金玉直只覺得十分心煩,義正辭嚴地訓了他幾句,那潘湜見他搭理自己,連屁股上的痛都不理了,只痴痴點著頭。金玉直教他跟自己隔斷距離,那花太歲連忙跟著照做,不近不遠地在他屁股後面跟著。
走著走著,潘湜懷抱著雞,正十分滿足之時,忽地被潑了一頭冷水——這可不是個比方,而是他真真切切地被潑了一頭冷水。這花太歲打了個激靈,磨了磨牙,抬頭就要發作,可誰知這一抬眼,見著那潑水的小娘子光著個腦袋,姿貌甚美,而那副美貌因她那優婆夷的身份,平添了許多聖潔之感,實在令這潘湜移不開眼來。
他這下就把金玉直忘到九霄雲外了,痴痴上前,欲要打聽名姓。那優婆夷正是流珠從榮十八娘那新挑來的女工,先前提過,法號潮音。潮音見他被自己不小心潑了一頭涼水,心中有愧,只好教他在此處候著,隨即給他拿了巾子來擦拭,全然不知這花太歲肚子裡又生出了花花心思來。
而金玉直見著好不容易甩掉了纏人的潘湜,心上鬆了口氣,正欲拎著青團及清明餜等回家,卻忽地被人叫住。回頭一看,卻是憐憐蹙著眉,細聲斥道:“十二郎,你又把二十娘一個人兒丟在哪兒了?狀元郎倒是心大。與阿郎說過幾回了?二十娘再懂事,那也是小孩兒,阿郎可得照看好了。”

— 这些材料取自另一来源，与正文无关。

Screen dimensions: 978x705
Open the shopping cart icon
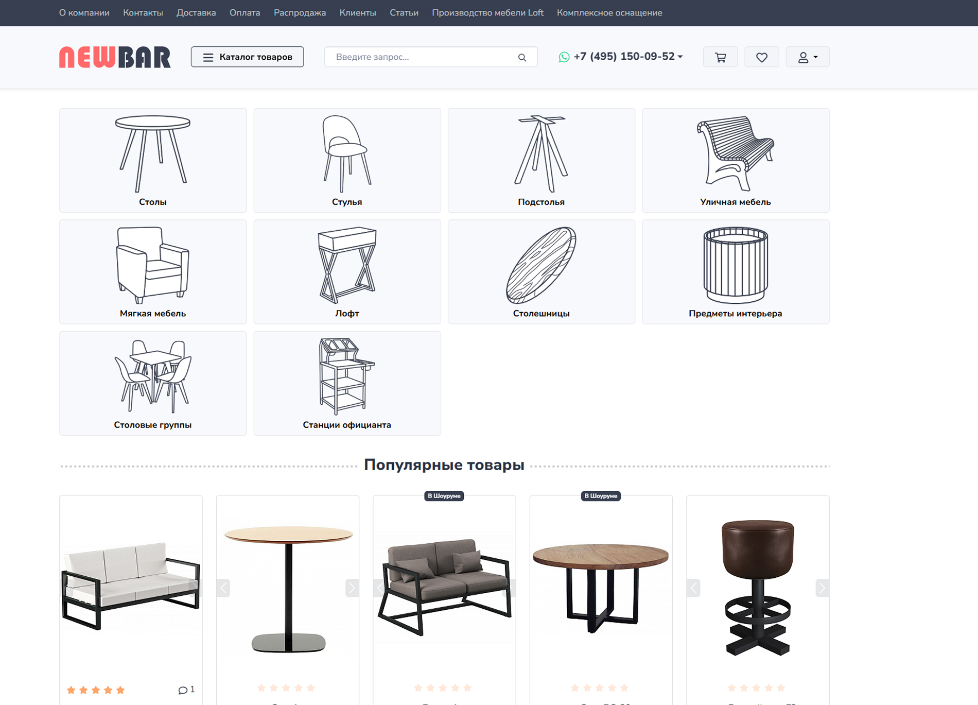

金玉直聽後,眉眼放柔,見她手裡拿著撥浪鼓等物,拎著個沉甸甸的搭子口袋,旁邊卻也沒跟著什麼人,稍稍一想,不由笑道:“娘子可是迷路了?”
憐憐雙頰微紅,清了清嗓子,道:“倒教阿郎瞧出來了。奴不過是看了會兒雜技,便被人群給衝散了。好不容易見著個眼熟的,卻是阿郎。”

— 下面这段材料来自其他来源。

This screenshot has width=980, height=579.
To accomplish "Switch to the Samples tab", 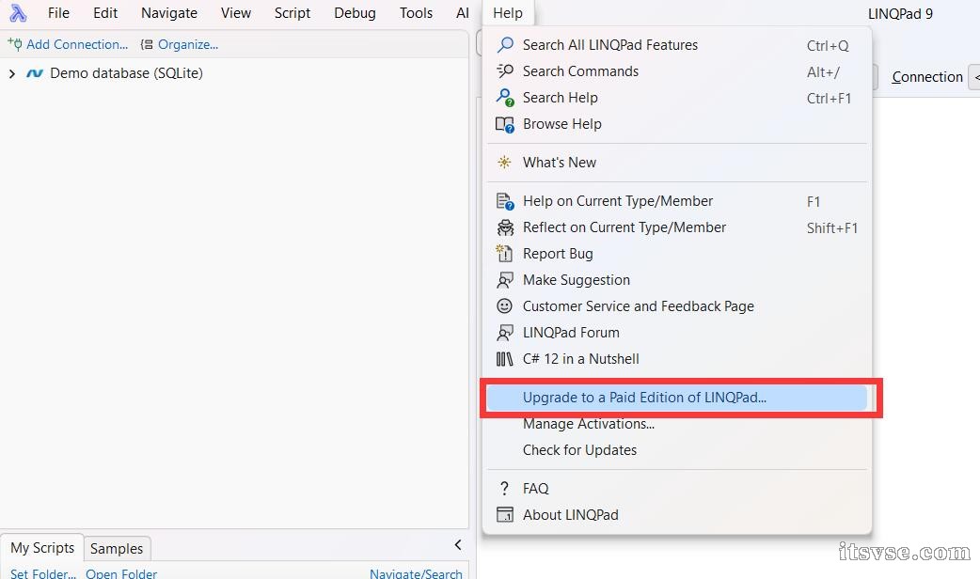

金玉直微微一笑,幫她隔開人潮,又伸手欲要幫她拎口袋,憐憐卻笑道:“阿郎身子這般纖瘦,力氣只怕還不如奴呢。奴幹慣了活兒,這口袋看著墜得慌,奴拎起來,卻也輕得很。”
金玉直失笑道:“我好歹也是個男人,還沒有孱弱到那份兒上罷。”說著,卻是硬扯著她的搭子口袋,放到了自己的肩上,憐憐見他難得如此強勢,不由雙頰微微帶著緋色,多看了他兩眼。說老實話,除了狀元郎外,憐憐她見過長得最俊的男人,便是徐家大哥兒,只是徐子期的性子太嚇人,憐憐老覺得他會突然拔劍,直指自己喉間。和他待上小一會兒,憐憐都不敢再多看兩眼他那張臉。

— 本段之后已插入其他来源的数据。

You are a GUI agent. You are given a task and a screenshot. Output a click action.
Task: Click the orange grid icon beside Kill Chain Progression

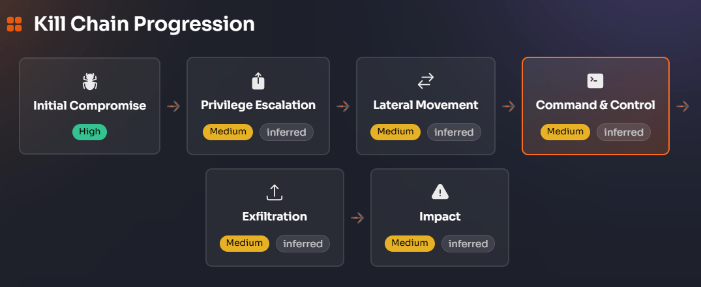click(x=14, y=24)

而這狀元郎的長相,眉眼那是一等一的標緻,除卻額上舊傷,真是一點瑕疵也無。憐憐看著,只覺得心上愈發柔軟,忽地又聽得眼前郎君說道:“前些日子,我忙著為官家辦事,無暇看顧玉緣,每日裡只給她些銅錢,讓她買東西吃。誰知玉緣卻一直將錢攢了起來,兀自捱餓,肚子每日咕咕的叫。”